MATERIAL TO PROCESS

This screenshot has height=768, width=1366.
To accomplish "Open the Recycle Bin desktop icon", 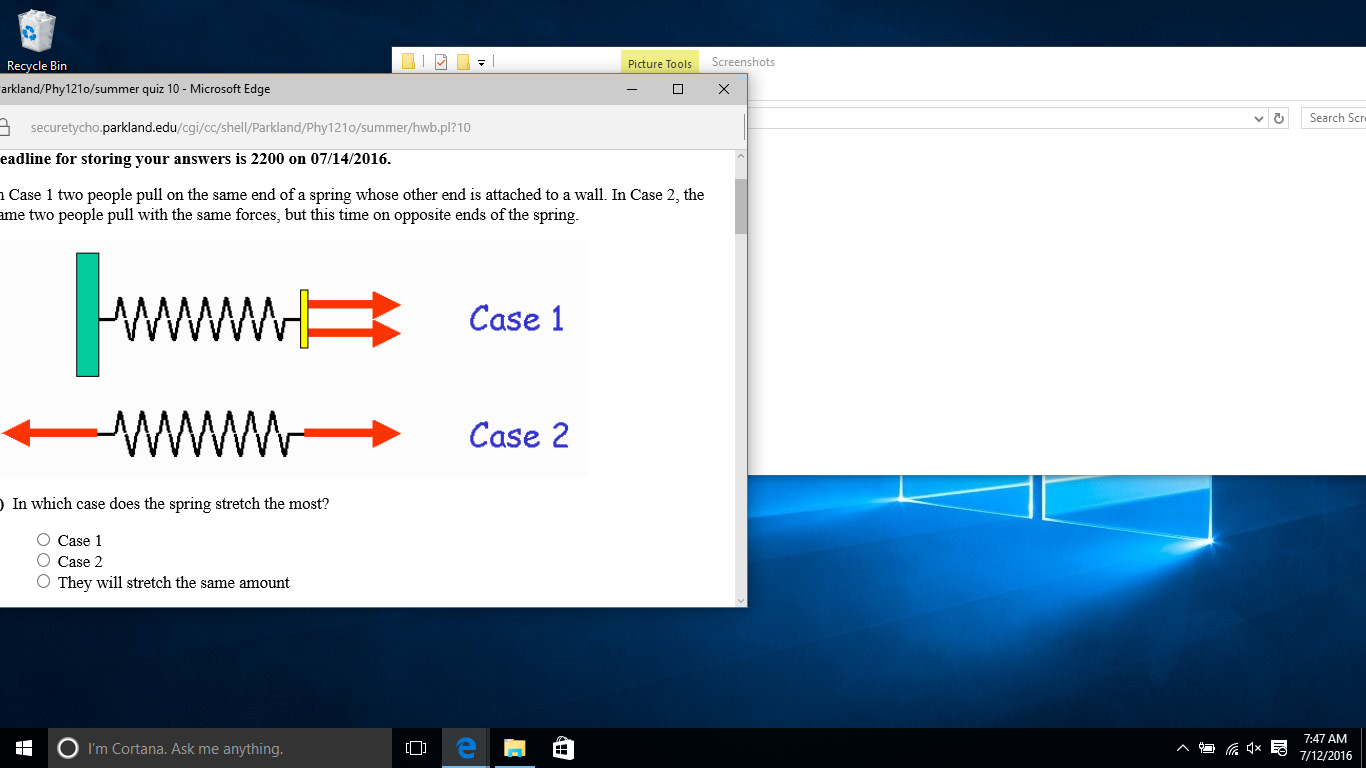I will click(x=37, y=40).
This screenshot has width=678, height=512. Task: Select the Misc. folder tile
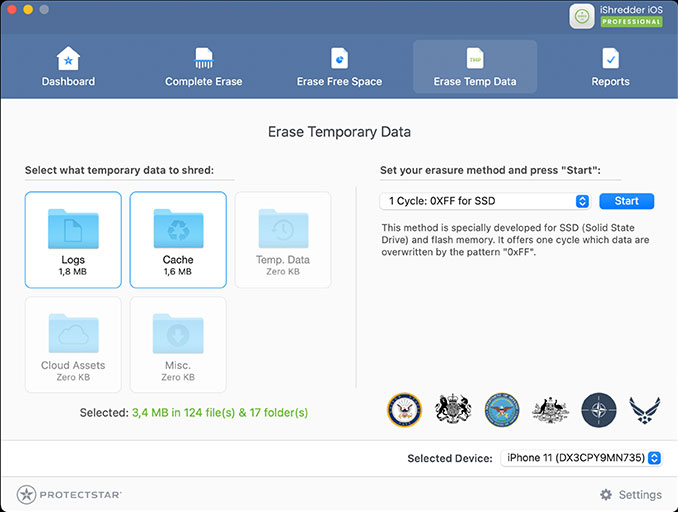178,344
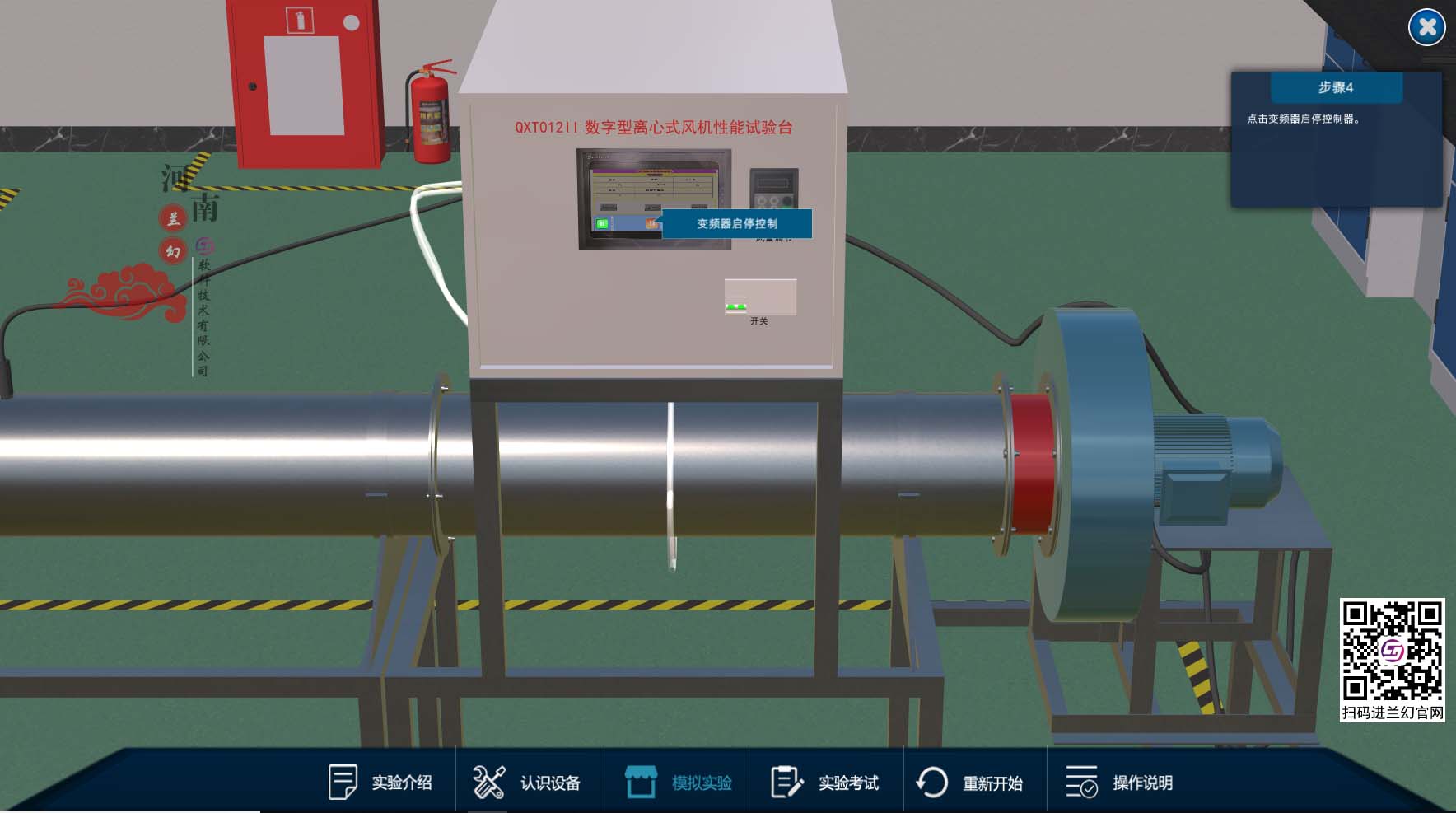Click the 变频器启停控制 tooltip label
The height and width of the screenshot is (813, 1456).
pos(737,223)
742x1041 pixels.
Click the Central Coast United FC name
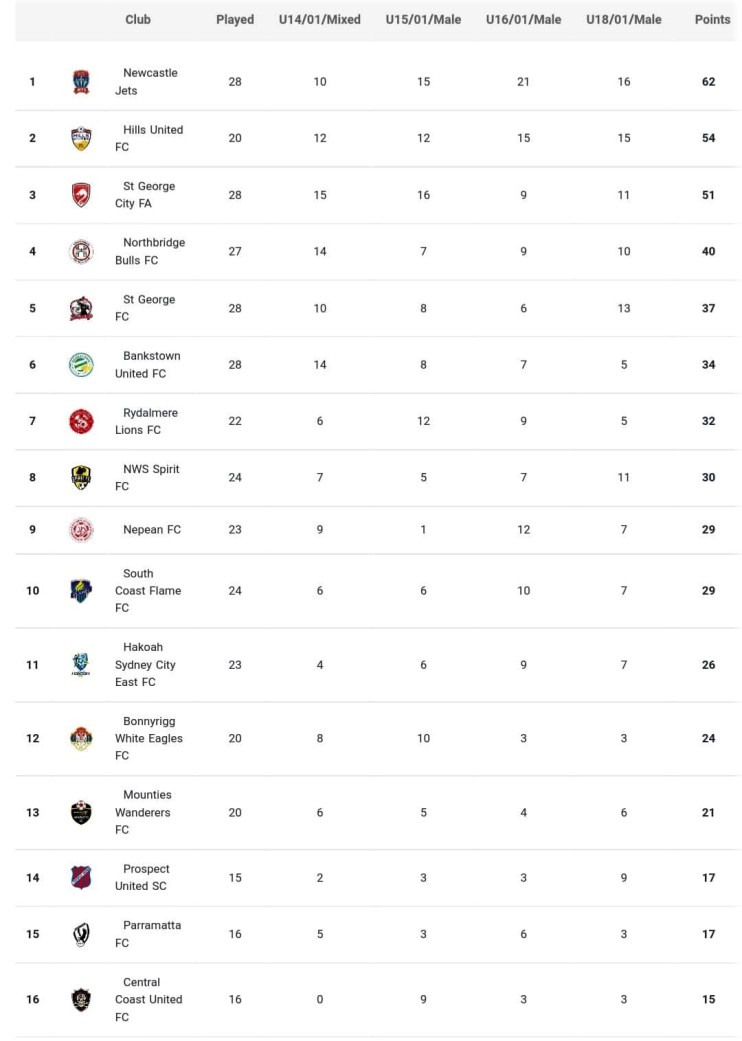coord(148,999)
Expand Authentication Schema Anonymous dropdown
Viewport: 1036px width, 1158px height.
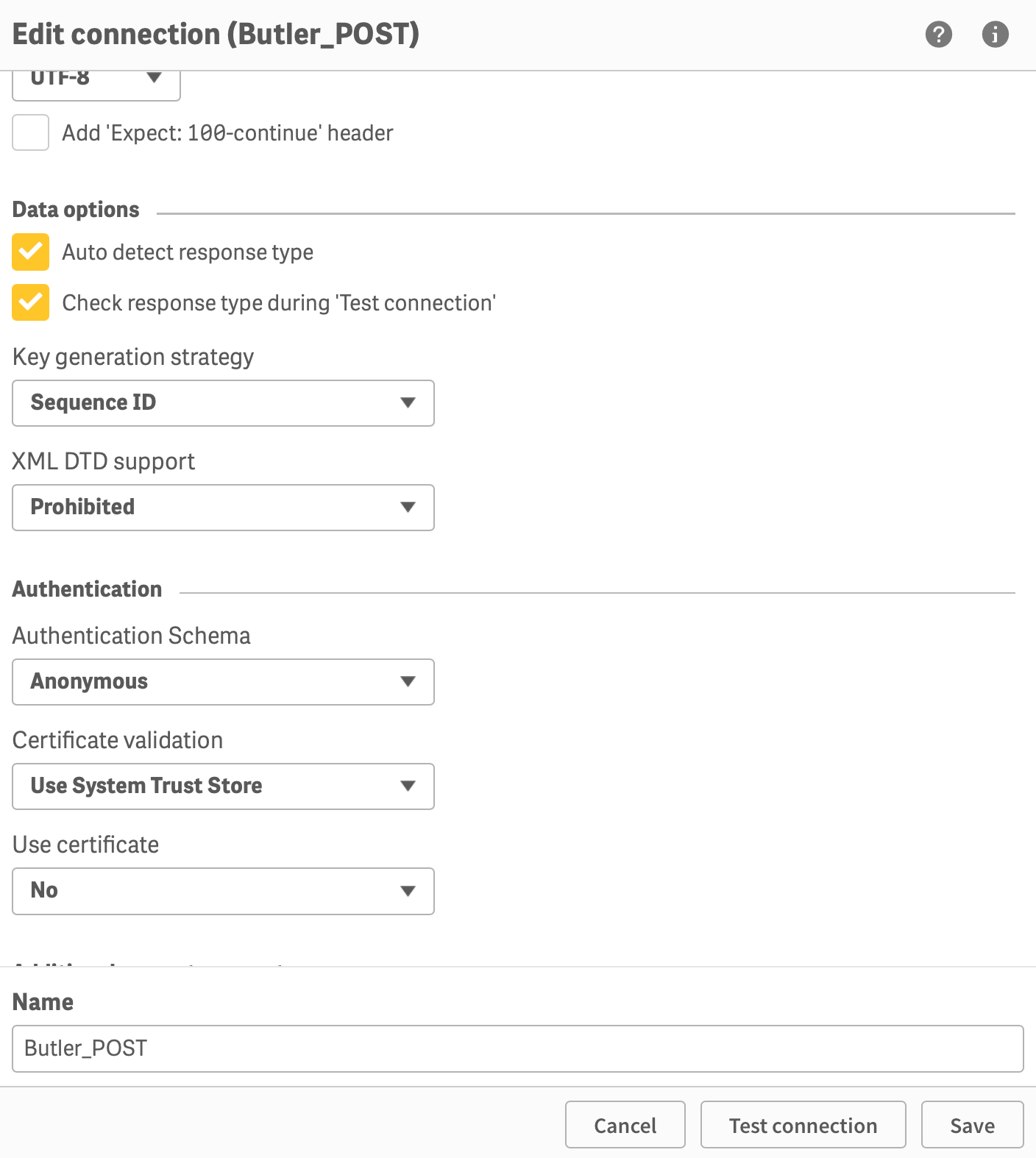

DIRECTIONS FOR THIS TASK
Reproduce exactly, and only, the lines from the one containing "Click the Central Coast United FC name" through the last line of the records above, both included, leaving out any pictures.

EXERCISE OUTPUT
Click the Central Coast United FC name
coord(148,999)
Expand Authentication Schema Anonymous dropdown
Viewport: 1036px width, 1158px height.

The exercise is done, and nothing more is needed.